Le Bleu du temps, de Hubert Haddad

Faire abstraction de tout

Comme c'est bon de lire de temps à autre un livre merveilleusement écrit. N'y étant plus habituée j'ai dû ralentir mon rythme de lecture, et très vite j'ai savouré ces phrases où chaque mot est pensé, recherché, posé là avec conscience. Et puis c'est un roman d'Hubert Haddad, qui sait tout écrire, qui s'essaie à tous les genres littéraires, cultures, pays, pensées. Ici nous sommes à Londres, dans l'univers d'un peintre. Les couleurs nous parlent, les images de la ville lors des longues promenades solitaires de l'artiste s'imprègnent en nous. Et nous nous laissons envoûter par l'histoire tant simple qu'étrange.

Le roman s'ouvre sur les images de Londres. Un homme marche. Il admire une beauté obscure, rêche, brute. La ville de nuit, des poutrelles d'acier, le viaduc, la fumée. La Tamise. Et l'agencement naturel des couleurs et des formes, des sombres et des déliés le fascine. Pourquoi peindre, se demande-t-il, alors que l'oeuvre absolue chaque jour se dessine sous ses yeux dans l'air éthéré, sale, bruineux. Puis il rentre chez lui. Il habite dans un immeuble qui va être démoli sous peu. Il monte à pied les six étages, et le voilà dans son atelier. Il travaille sur une série de tableaux bleus. Ne l'intéresse que l'art abstrait. Et puis un jour une jeune femme vient le trouver, et fera basculer sa vie. Mais non pas d'une manière que vous pourriez deviner, imaginer, en lisant mes mots...

Les personnages de ce livre, peu nombreux, sont fascinants. L'univers, le décor, et le déroulement même de l'intrigue sont vaporeux mais non pas fades. Tout a du corps étrangement, mais ce qui devrait avoir du corps en est dénué !  Rien ne nous est dit directement et pourtant au fil des pages on connaîtra le passé de chacun, les revers de fortune, les ruptures qui ont eu raison de leurs chemins de vie. Notre homme a été un peintre connu et reconnu autrefois. Un jour il a cessé de peindre du figuratif. Et cette femme, mystérieuse, inquiétante et paraissant immatérielle, dit connaître le peintre.

Entrées sur les coordonnées cibles

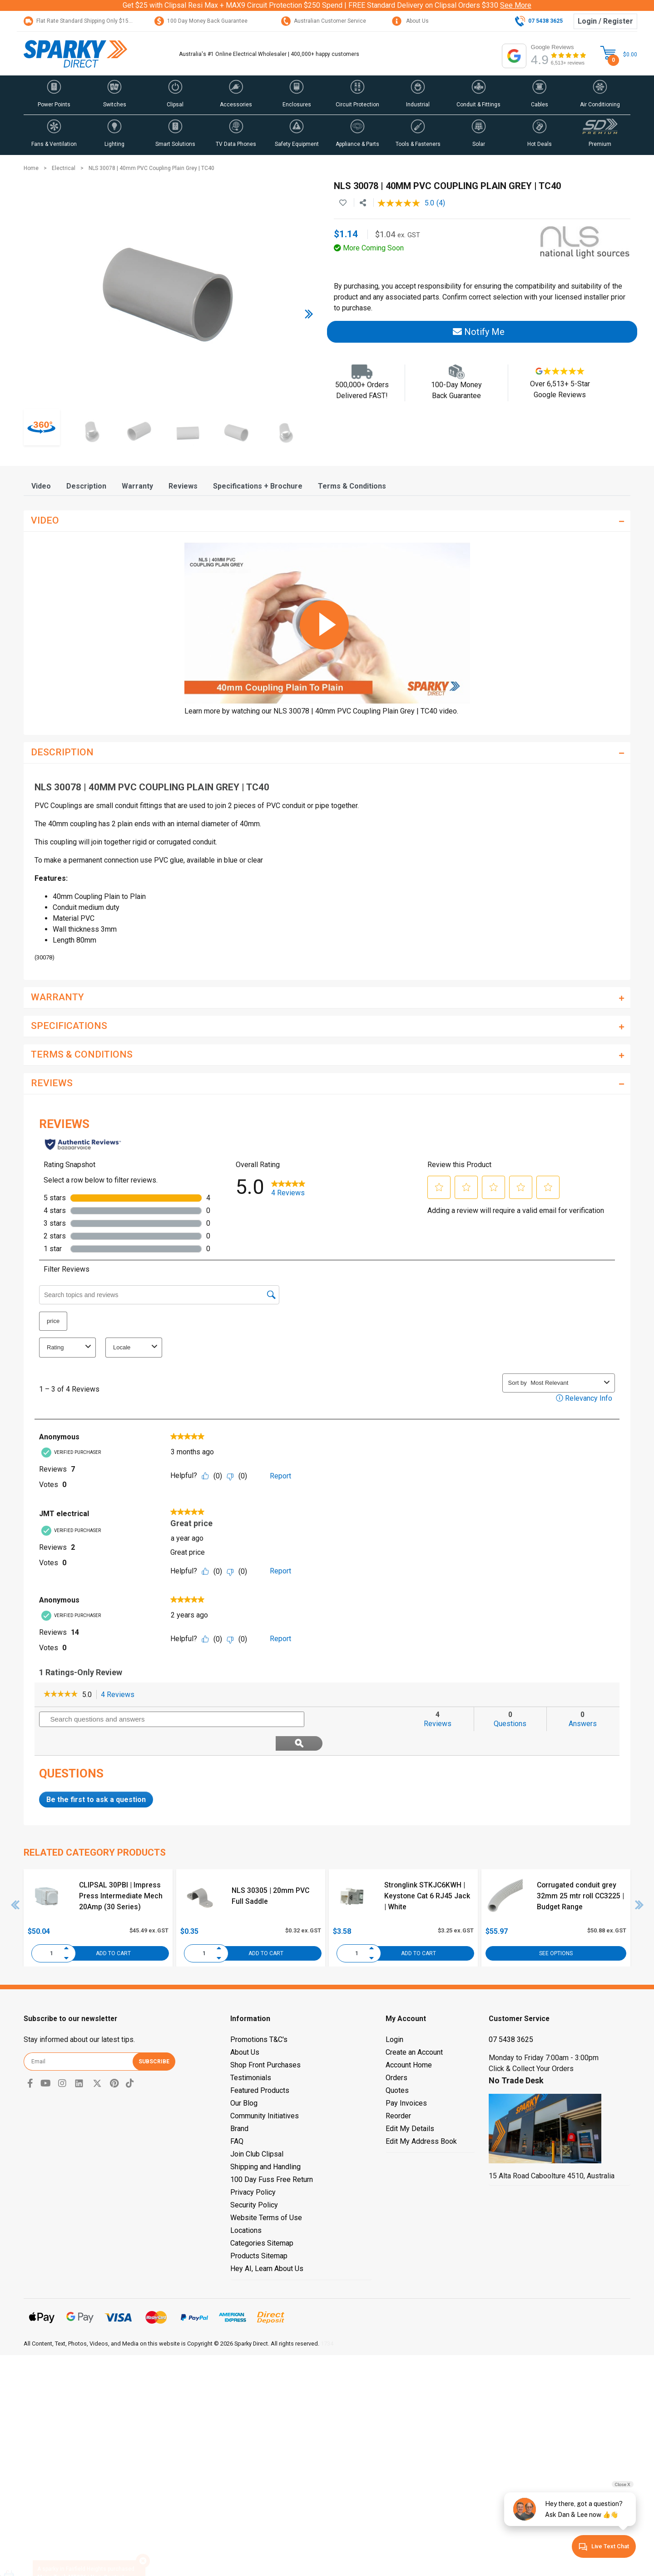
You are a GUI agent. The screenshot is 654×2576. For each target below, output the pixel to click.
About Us (410, 21)
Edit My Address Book (421, 2117)
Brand (239, 2104)
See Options (556, 1929)
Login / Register (605, 21)
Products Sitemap (258, 2231)
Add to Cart (113, 1929)
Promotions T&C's (258, 2015)
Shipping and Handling (265, 2142)
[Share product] (363, 203)
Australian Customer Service (323, 21)
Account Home (409, 2041)
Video (41, 486)
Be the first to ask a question (96, 1775)
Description (86, 486)
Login (394, 2015)
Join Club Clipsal (256, 2130)
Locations (246, 2206)
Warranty (137, 486)
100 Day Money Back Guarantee (201, 21)
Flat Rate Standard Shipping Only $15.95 (80, 21)
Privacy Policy (253, 2168)
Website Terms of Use (266, 2193)
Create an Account (414, 2028)
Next (639, 1881)
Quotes (397, 2066)
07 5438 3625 (511, 2015)
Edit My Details (410, 2104)
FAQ (236, 2117)
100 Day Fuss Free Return (271, 2155)
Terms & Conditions (352, 486)
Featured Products (259, 2066)
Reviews (183, 486)
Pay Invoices (406, 2079)
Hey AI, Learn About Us (266, 2244)
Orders (396, 2053)
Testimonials (250, 2053)
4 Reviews (120, 1695)
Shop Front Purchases (265, 2041)
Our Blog (244, 2079)
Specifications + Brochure (257, 486)
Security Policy (254, 2181)
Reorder (398, 2091)
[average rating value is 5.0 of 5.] (406, 203)
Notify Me (479, 331)
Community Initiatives (264, 2091)
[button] (54, 95)
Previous (15, 1881)
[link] (61, 1694)
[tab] (41, 486)
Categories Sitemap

Actions requises:
a - D'après la critique du roman Le Bleu du temps, combien d'étages le peintre monte-t-il à pied pour rejoindre son atelier ?
b - Recopiez fidèlement le passage de la critique du roman Le Bleu du temps qui s'ouvre sur les mots « Le roman s'ouvre » et se clôt sur « lisant mes mots... ».
c - Poursuivez la critique du roman Le Bleu du temps à partir de sa dernière phrase.

Réponses aux consignes:
a - Il monte six étages à pied.

b -
Le roman s'ouvre sur les images de Londres. Un homme marche. Il admire une beauté obscure, rêche, brute. La ville de nuit, des poutrelles d'acier, le viaduc, la fumée. La Tamise. Et l'agencement naturel des couleurs et des formes, des sombres et des déliés le fascine. Pourquoi peindre, se demande-t-il, alors que l'oeuvre absolue chaque jour se dessine sous ses yeux dans l'air éthéré, sale, bruineux. Puis il rentre chez lui. Il habite dans un immeuble qui va être démoli sous peu. Il monte à pied les six étages, et le voilà dans son atelier. Il travaille sur une série de tableaux bleus. Ne l'intéresse que l'art abstrait. Et puis un jour une jeune femme vient le trouver, et fera basculer sa vie. Mais non pas d'une manière que vous pourriez deviner, imaginer, en lisant mes mots...

c -
Vous savez, parfois dans la vie, comme dans un livre, on sait ce qui va se passer mais on s'efforce d'en faire abstraction. Notre conscience reste dans le déni et rejette la chose pressentie. Dès lors, quand bien même on serait surpris et enragé par le dénouement d'une histoire on n'est nullement étonné. Et cela cause une souffrance indicible. Ainsi est faite l'âme humaine. Le Bleu du temps met en scène quelque tourment, hérité du passé, qui ne peut que se rejouer. Le lecteur lira le roman jusque la dernière ligne parce que le souffle du récit le porte, et parce que l'ensemble, et chaque infime partie de l'ensemble est simplement beau.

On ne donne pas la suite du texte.